New Express Scripts program aims to react faster to spikes in drug prices
- Express Scripts, the nation's largest pharmacy benefits manager (PBM), is moving towards indication-based pricing to determine coverage, with an initial focus on cancer drugs this year. Next year, Express Scripts will use the same method—linking coverage with the strength of evidence from studies—for inflammatory and arthritis drugs.
- The PBM also aims to respond fast to price increases, such as Turing's infamous price hike for Daraprim. Currently, it can take several months to shift to a generic alternative or cheaper brand option. Express Scripts' goal is to respond within weeks.
- For several years, Express Scripts and others have attempted to save money and limit spending on high-priced drugs by mandating prior authorization and limiting drug choices. But the national focus on drug pricing over the past year has empowered the PBMs to act more aggressively.
2015 could mark a tipping point in the U.S. healthcare system. High-price pharmaceuticals and aggressive price increases have prompted a harsh backlash from lawmakers and payers, seemingly shifting the paradigm for pricing drugs and getting them covered.
With 85 million people under its coverage umbrella, Express Scripts has leverage to further shift the system toward a more price-conscious approach. Indication-based pricing and fast responses to price increases could set the tone for other PBMs.
Express Scripts hopes to move more quickly in response to price increases, such as Valeant's increase in the prices of Isuprel and Nitropress last year.
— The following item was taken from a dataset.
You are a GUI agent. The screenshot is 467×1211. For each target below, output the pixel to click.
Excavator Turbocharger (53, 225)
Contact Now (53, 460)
Steve Miller, Chief Medical Officer, Express Scripts, said: “We are going to be able to act within weeks, instead of months or longer," said Steve Miller, the chief medical officer at Express Scripts, in comments reported by Bloomberg.
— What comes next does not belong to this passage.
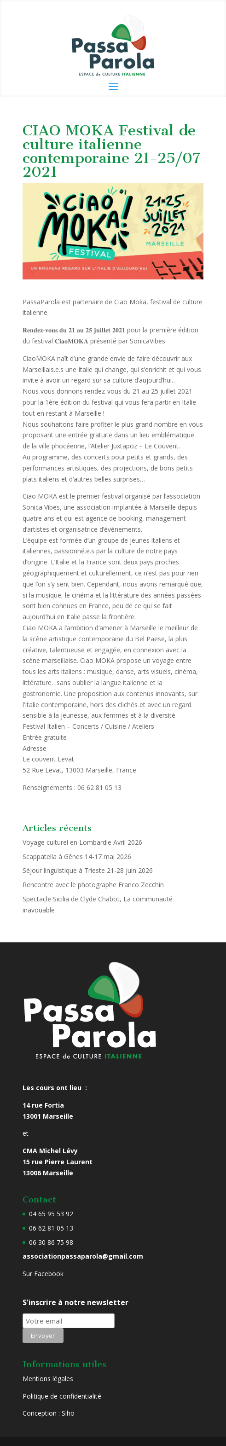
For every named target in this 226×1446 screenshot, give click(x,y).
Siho (68, 1413)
While the primary focus will be on cancer drugs, Express Scripts also plans to also address other therapeutic areas. One area due for scrutiny and the implementation of indication-based pricing are the anti-inflammatory drugs, including Humira, Enbrel and Remicade, Bloomberg noted.
Earlier this month, a biosimilar version of Remicade was approved by the FDA. Although Inflectra has not yet launched and pricing has not been set, its approval means that eventually will be able to push patients towards a cheaper treatment option for Crohn's disease, rheumatoid arthritis and other inflammatory, immune-mediated conditions. Other biosimilars in the wings could give new options to expensive, branded biologics and lower costs for PBMs like Express Scripts.